Durch ihre opportunistische Politik der Unterordnung unter die Führung von Syriza und ihre Wahlerfolge haben sie es aufgegeben, eine unabhängige Alternative aufzubauen, die Tsipras’ Politik konfrontiert. Im Gegenteil dazu haben sie systematisch ihre Zeit in „parlamentarischen“ Debatten verloren – während sich die Bedingungen für eine unausweichliche Konfrontation mit der Troika sich Tag für Tag verschlechterten – und verbreiteten weiterhin Illusionen darin, dass die Syriza-Anel-Regierung „die Krise verwalten“ und den KapitalistInnen die Stirn bieten könne. Doch es geschah genau das Gegenteil dessen, was zu einer quälenden Niederlage für die griechische ArbeiterInnenklasse führen kann.

So lange die „Linke von Syriza“ trotz ihrer Kritiken innerhalb der Regierung und der Partei von Tsipras bleibt, wird sie weiterhin Komplize einer klassenkollaborationistischen Regierung sein, die offen den Willen der Massen verriet, um die von der Troika aufgezwungene Austerität durchzusetzen… und die sogar dazu bereit ist, diese mittels Repression durchzusetzen.

Die einzige konsequente Politik wäre eine gründliche Bilanz ihrer opportunistischen Politik und der unverzügliche Bruch mit Syriza und der Regierung, um die unabhängige Mobilisierung und die ArbeiterInneneinheitsfront gegen das neue Memorandum von Tsipras und der Troika durchzuführen. Für die Entwicklung dieser Einheitsfront ist der Aufbau von Koordinierungsorganen von der Basis der ArbeiterInnen und verarmten Massen an ihren Arbeitsplätzen, Vierteln und Universitäten nötig, die jedes Sektierertum wie von der KKE überwindet.

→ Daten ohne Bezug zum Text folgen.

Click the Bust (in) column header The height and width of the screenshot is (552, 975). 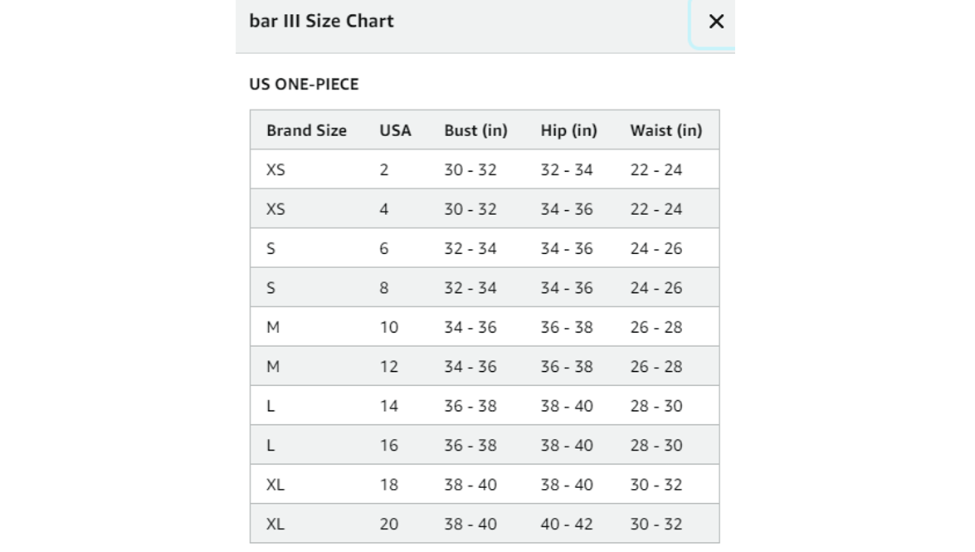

Die antikapitalistische Linke in Griechenland, die eine unabhängige Position gegenüber der Regierung vertreten, die gegen Klassenkollaboration und für eine revolutionäre Perspektive der ArbeiterInnen sind – wie Gruppen, die Teil der Koalition Antarsya sind –, müssen die Debatte über die Notwendigkeit einer revolutionären Partei beginnen und die Wege finden, um mit den Tausenden ArbeiterInnen und Jugendlichen zusammenzutreffen, die, eher früher als später ihre Illusionen in Syriza verlieren und eine politische Alternative suchen werden. Für diese riesige Herausforderung ist die revolutionäre und internationalistische Solidarität unbedingt notwendig.

Wir müssen aus allen Ländern Europas heraus die aktive Solidarität mit den griechischen Massen massiv ausweiten.

Leicht überarbeitete Version des Artikels „La crisis de Syriza y su ala izquierda“, veröffentlicht am 17. Juli auf La Izquierda Diario.

*Mittlerweile wurde er von seinem Premier Tsipras aus der Regierung geschmissen.